The number one way to make them feel weak, like they are drowning, totally overwhelmed… is to ask more of them than they can do. Founders *need* time to exercise, to see sunlight, to be re-energised by family and friends, to be a part of a community. Without that… well, many of us can still perform, but we are teetering on burn-out at any point in time, and the number one reason founders lose it – and so many do – is they just can’t handle the demands on their time and headspace.
Ask for how and when you can help
At the early stage of a startup, it isn’t a shortage of ideas that is the problem. Founders are usually brimming with ideas, as are early stage employees. The number one challenge for early stage startups is focus. How do we ruthlessly prioritise so we work on the things that will move the needle, and halt on everything else.
So offering early stage startups workshops, talks, events… very very rarely is actually helpful. Bespoke advice often is, *WHEN* it arrives at a time they can use it. Generalised advice is rarely useful, and just leads to the founder feeling overwhelmed or more stressed as the work has piled up in their absence. Offering to introduce us to potential customers when we aren’t ready to sell, or other investors when we aren’t ready to raise money, or other advisors when we don’t have any time for new ideas for months… is another burden you are placing on our shoulders. Many of us agree to the intro – not because we need it, but because we don’t want to disappoint you or be ungrateful – and I’d say 80% of the time it is a waste of time. Sometimes it isn’t, and that is also why we sometimes take those meetings – you never know when a life-changing introduction is made, they do happen. But we ask that you understand if we don’t immediately leap at the opportunity, because we have probably deprioritised a dozen other things at the same time. We wear these decisions very heavily, we want to people-please (investor-please).

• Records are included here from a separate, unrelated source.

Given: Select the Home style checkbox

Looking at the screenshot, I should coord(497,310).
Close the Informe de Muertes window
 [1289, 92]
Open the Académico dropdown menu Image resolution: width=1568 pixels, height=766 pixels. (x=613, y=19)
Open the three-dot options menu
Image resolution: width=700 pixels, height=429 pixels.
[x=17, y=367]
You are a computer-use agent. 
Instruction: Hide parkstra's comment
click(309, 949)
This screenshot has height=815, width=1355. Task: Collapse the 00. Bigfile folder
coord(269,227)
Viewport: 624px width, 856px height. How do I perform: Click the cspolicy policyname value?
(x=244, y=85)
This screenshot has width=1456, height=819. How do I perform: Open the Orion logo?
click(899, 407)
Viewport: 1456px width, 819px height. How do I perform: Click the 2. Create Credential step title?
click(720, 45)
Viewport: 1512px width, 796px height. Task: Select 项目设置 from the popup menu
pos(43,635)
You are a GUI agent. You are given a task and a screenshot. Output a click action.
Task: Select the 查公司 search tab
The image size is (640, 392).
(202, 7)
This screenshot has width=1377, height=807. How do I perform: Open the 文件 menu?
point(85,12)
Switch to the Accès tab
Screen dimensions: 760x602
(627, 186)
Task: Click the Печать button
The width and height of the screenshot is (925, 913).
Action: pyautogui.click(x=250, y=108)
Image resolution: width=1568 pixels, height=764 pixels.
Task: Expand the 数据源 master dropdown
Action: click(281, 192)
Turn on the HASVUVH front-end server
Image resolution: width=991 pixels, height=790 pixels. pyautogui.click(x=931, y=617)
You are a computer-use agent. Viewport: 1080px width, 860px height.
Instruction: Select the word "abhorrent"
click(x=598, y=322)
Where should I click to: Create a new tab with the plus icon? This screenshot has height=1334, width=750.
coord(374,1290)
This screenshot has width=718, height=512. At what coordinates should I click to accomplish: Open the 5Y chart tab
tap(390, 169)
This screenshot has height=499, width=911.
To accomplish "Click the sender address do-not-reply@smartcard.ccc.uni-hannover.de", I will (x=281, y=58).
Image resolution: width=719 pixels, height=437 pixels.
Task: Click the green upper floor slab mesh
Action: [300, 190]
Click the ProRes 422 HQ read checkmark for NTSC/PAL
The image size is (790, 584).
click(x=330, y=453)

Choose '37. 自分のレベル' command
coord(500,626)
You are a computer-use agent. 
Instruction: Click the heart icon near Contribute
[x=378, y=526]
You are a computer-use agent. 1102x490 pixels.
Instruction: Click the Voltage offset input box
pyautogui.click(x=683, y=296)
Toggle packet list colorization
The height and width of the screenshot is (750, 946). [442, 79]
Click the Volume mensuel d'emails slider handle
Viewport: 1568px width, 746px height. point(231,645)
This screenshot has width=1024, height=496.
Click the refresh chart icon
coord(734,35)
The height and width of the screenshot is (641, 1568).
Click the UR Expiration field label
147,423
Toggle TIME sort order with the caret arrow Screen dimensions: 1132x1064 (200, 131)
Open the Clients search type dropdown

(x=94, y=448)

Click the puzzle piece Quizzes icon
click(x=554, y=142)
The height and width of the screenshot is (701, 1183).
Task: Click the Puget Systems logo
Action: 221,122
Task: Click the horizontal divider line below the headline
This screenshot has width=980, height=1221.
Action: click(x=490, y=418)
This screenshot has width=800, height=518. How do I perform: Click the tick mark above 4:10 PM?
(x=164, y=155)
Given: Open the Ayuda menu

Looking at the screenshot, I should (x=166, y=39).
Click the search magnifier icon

Instead I suggest you do the following:
- if you have help to offer, offer it as “I can help you in xxxx ways. When you are ready for this type of help, I am here.”
- if you want to do an intro, do a double-opt-in. And ask “This person can help you with xxxx. Is this a good time for them to help you with this, and if not, when (if ever) is a good time?”
Actually do the things they ask you to do
A good founder will use their Board and investor base as an extension of their team. They will ask directly for help when they need it, either in their investor updates or during Board meetings. The best thing you can do as an investor is to help when we do actually ask it of you. Help with introductions to other investors when we ask it; introductions to potential customers when they are ready for them; input into decisions when they invite it; sharing of news via social media when they suggest it. It amazes me the amount of times angels and investors will happily take your time asking for things from a founder, but don’t actually respond or provide any support when they do ask something of them.
Ultimately, founders are working their ass off to give you a return on investment. The best way you can help yourself, is to be mindful of a founder’s insanely high-pressure demands and stress-levels, and be understanding of their need to focus and prioritise. Don’t take offence (or make the founder feel guilty) if they just can’t get around to taking advantage of the intro/opportunity/event you offer them.